A Less Intense Schedule of ZOMETA® for Patients with Metastatic Breast Cancer

August 8th, 2014

Bisphosphonates inhibit osteoclast-mediated bone resorption and both oral and IV bisphosphonates reduce the risk of developing Skeletal Related Events (SRE’s) and delay the time to SRE’s in patients with Breast Cancer with bone metastases. In a study presented at ASCO 2014 meeting, continuing ZOMETA® (Zoledronic acid) for an additional year at the every 12 week schedule was non-inferior to ZOMETA® given every 4 weeks, among patients who had initially received IV bisphosphonates monthly, for one year or longer. This less frequent dosing of ZOMETA® compared with the standard monthly dosing, may be more convenient for the patients and result in less toxicities without compromising efficacy. More information at www.oncoprescribe.com


AFINITOR® overcomes Endocrine Resistance in Breast Cancer

May 12th, 2014

AFINITOR® can overcome endocrine resistance in patients with Metastatic Breast Cancer. This was demonstrated in the BOLERO-2 trial in which patients who had progressed on non-steroidal Aromatase Inhibitors, when treated with a combination of steroidal Aromatase Inhibitor AROMASIN® (Exemestane) and AFINITOR® (Everolimus), had significantly improved Progression Free Survival and Clinical Benefit. AFINITOR® is a mTOR inhibitor and mTOR pathway has been implicated as one of the mechanisms for endocrine resistance in Breast cancer. A recent BOLERO-2 trial update, was published in the Breast Cancer Research and Treatment 2013.

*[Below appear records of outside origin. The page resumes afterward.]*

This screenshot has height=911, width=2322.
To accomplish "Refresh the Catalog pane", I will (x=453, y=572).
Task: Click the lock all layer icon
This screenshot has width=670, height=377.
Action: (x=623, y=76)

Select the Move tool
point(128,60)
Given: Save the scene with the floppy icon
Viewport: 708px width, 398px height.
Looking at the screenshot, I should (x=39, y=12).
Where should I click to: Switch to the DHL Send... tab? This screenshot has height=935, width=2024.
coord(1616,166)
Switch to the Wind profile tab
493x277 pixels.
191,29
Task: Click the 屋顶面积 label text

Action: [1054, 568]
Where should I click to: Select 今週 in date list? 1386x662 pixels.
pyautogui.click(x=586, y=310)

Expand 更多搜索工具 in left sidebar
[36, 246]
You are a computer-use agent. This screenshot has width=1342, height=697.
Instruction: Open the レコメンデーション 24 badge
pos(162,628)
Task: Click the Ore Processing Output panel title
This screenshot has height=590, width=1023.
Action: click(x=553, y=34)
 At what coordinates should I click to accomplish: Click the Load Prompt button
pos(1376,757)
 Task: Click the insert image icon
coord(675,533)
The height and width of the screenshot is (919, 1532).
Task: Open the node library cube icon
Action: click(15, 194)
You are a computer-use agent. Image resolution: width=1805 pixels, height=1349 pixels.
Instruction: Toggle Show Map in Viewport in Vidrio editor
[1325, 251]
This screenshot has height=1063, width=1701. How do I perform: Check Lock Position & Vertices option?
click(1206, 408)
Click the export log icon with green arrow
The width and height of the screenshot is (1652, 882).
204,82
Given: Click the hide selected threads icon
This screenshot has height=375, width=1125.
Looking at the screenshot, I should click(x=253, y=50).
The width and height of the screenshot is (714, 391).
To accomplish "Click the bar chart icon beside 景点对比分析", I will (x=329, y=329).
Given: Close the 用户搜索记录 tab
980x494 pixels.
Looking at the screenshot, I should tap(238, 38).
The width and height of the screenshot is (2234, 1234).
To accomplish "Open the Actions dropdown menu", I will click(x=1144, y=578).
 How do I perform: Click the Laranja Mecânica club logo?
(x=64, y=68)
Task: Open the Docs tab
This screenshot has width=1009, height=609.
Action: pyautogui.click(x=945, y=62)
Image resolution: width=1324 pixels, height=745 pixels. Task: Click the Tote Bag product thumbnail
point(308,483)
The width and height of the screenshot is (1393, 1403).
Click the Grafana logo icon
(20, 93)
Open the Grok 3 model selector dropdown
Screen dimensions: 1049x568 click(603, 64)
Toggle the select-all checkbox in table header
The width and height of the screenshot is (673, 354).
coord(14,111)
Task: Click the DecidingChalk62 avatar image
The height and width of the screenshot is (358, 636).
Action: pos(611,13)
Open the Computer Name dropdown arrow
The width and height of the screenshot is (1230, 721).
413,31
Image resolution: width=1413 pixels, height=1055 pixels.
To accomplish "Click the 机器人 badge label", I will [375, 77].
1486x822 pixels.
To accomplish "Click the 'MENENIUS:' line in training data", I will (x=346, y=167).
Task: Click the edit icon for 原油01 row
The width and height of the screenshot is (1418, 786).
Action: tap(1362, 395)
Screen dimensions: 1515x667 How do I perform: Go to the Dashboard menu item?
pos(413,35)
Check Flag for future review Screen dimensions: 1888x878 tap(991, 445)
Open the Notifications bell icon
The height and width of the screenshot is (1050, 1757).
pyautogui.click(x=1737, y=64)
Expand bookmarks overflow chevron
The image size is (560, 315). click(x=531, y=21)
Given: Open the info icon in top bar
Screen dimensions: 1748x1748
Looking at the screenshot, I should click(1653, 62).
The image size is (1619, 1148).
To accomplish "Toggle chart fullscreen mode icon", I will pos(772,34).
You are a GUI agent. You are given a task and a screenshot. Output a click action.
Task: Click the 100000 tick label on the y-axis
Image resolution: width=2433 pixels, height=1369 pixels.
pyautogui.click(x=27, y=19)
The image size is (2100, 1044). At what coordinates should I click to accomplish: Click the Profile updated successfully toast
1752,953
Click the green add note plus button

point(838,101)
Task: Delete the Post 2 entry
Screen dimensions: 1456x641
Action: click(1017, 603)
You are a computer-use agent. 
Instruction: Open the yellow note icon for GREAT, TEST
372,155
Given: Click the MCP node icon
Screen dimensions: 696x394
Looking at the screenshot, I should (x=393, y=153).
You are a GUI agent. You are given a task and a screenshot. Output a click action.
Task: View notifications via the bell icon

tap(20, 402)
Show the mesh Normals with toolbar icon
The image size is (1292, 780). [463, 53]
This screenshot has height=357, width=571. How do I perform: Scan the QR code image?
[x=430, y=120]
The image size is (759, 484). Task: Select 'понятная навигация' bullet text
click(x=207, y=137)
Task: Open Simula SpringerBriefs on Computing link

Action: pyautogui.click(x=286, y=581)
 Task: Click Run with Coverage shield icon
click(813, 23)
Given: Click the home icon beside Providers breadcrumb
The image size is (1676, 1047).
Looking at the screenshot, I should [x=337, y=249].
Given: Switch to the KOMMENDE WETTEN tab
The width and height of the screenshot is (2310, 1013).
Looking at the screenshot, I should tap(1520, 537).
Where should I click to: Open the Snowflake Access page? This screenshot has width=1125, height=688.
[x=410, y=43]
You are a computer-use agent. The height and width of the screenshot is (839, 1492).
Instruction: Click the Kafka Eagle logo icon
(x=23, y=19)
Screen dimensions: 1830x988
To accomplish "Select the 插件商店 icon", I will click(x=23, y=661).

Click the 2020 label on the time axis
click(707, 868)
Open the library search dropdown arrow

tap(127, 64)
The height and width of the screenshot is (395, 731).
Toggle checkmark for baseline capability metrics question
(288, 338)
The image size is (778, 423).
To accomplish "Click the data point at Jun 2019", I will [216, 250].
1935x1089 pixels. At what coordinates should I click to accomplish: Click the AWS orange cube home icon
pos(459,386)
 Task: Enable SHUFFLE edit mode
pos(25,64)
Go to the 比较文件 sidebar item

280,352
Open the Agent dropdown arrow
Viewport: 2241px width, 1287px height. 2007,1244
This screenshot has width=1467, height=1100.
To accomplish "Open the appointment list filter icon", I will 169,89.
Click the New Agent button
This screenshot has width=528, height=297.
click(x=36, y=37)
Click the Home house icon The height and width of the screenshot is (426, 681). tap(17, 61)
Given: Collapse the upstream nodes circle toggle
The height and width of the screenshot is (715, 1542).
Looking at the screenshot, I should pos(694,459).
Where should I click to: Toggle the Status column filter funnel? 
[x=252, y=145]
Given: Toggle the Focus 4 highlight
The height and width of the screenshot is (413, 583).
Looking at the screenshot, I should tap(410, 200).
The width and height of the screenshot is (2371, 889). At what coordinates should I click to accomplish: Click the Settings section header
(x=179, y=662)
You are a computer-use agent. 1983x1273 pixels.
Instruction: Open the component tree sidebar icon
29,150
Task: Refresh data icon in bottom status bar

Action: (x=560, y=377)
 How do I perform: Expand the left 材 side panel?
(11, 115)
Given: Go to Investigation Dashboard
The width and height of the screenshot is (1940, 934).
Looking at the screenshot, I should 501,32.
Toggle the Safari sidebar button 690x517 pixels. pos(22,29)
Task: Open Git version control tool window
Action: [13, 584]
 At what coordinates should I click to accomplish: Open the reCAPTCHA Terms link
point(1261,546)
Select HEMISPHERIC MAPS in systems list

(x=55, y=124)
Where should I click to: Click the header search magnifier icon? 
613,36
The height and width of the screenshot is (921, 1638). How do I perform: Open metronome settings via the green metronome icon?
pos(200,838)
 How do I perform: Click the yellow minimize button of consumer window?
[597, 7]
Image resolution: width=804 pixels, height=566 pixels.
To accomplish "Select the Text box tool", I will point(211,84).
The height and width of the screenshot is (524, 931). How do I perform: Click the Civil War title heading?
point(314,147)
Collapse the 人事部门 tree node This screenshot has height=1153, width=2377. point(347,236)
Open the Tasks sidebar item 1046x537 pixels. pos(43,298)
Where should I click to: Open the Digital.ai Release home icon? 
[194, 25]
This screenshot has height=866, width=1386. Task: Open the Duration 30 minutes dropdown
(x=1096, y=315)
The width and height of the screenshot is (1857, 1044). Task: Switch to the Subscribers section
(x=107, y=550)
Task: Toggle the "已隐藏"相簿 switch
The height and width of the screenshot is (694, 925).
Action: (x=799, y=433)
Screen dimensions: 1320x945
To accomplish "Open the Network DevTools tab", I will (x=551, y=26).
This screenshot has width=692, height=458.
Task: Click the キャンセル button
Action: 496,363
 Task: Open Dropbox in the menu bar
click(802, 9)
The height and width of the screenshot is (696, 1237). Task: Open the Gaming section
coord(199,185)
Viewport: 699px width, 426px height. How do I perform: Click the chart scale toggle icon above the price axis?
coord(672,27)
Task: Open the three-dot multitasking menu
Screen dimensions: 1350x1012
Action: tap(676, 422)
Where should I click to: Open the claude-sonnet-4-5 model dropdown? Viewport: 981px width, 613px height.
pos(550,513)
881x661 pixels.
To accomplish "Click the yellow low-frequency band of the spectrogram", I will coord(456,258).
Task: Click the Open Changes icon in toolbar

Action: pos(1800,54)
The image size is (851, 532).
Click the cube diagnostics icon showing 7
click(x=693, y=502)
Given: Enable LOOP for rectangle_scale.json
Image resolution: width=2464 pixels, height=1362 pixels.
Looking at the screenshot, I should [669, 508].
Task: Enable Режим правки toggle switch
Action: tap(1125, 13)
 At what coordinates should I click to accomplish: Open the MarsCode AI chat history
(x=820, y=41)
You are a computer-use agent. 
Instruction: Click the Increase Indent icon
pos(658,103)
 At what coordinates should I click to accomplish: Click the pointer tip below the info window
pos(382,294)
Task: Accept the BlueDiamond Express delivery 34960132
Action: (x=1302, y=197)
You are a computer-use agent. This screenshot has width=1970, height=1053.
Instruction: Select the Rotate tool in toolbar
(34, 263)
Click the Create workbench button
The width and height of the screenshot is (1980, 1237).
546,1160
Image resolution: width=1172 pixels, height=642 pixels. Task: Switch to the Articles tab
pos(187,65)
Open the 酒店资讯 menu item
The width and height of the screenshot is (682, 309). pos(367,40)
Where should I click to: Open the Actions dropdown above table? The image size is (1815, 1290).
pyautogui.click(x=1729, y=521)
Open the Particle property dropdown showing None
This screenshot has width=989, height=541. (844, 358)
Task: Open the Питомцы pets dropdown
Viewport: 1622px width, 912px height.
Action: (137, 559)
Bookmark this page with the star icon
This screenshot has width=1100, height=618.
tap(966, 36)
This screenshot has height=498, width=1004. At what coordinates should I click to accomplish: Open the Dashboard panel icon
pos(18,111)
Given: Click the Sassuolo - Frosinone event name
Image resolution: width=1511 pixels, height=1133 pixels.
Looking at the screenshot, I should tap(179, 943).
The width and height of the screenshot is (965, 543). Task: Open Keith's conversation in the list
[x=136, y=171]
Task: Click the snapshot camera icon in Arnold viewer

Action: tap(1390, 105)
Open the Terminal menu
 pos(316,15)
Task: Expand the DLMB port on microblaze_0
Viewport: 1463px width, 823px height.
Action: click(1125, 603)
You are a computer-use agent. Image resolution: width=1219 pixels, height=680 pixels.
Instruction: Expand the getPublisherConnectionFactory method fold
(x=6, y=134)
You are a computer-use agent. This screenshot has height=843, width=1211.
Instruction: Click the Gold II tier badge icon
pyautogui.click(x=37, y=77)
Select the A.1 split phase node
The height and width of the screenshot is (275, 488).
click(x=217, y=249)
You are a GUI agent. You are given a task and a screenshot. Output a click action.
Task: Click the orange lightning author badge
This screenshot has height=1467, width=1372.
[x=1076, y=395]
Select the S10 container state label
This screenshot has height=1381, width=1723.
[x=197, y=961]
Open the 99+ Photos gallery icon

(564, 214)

Yoga Can Improve Sense of Well Being in Breast Cancer Survivors

May 4th, 2014

It appears that Yoga can substantially reduce Inflammation, Fatigue and improve Vitality in breast cancer survivors. This was substantiated in a randomized trial, which enrolled breast cancer patients following local intervention and adjuvant chemotherapy. The authors were also able to measure and demonstrate a drop in the cytokines associated with inflammation, such as Interleukin-6 (IL-6), Interleukin-1beta (IL-1b) and Tumor Necrosis Factor-alfa (TNFa), with Yoga intervention. These interesting and intriguing findings were published in the Journal of Clinical Oncology. A summary of this study is available to review at www.oncoprescribe.com.


PERJETA® combination Improves Response Rates

October 12th, 2013

The FDA on September 30, 2013 approved PERJETA® for use in combination with HERCEPTIN® (Trastuzumab) and TAXOTERE® (Docetaxel) for the neoadjuvant treatment of patients with HER2-positive, locally advanced, inflammatory, or early stage breast cancer. The accelerated approval by the FDA was based solely on the improved pCR rate with the three drug combination with no demonstrable improvement in event-free survival or overall survival. A confirmatory phase III trial is underway, with results expected in 2016. One would hope that the complete response rates would translate into improved survival. Stay tuned.


KADCYLA® (Ado-Trastuzumab Emtansine, T-DM1) now approved

February 22nd, 2013

The FDA today approved KADCYLA® for the treatment of patients  with HER2-positive metastatic breast cancer who have received prior treatment with HERCEPTIN® (Trastuzumab) and a taxane chemotherapy. In a large Phase III trial, KADCYLA® improved Progression Free Survival as well as Overall Survival compared to XELODA® (Capecitabine) and TYKERB® (Lapatinib). KADCYLA® is the fourth drug approved by the FDA, that targets the HER2 oncogene. The other  FDA-approved drugs used to treat HER2-positive breast cancer include HERCEPTIN® (1998), TYKERB® (2007) and PERJETA® (Pertuzumab) (2012).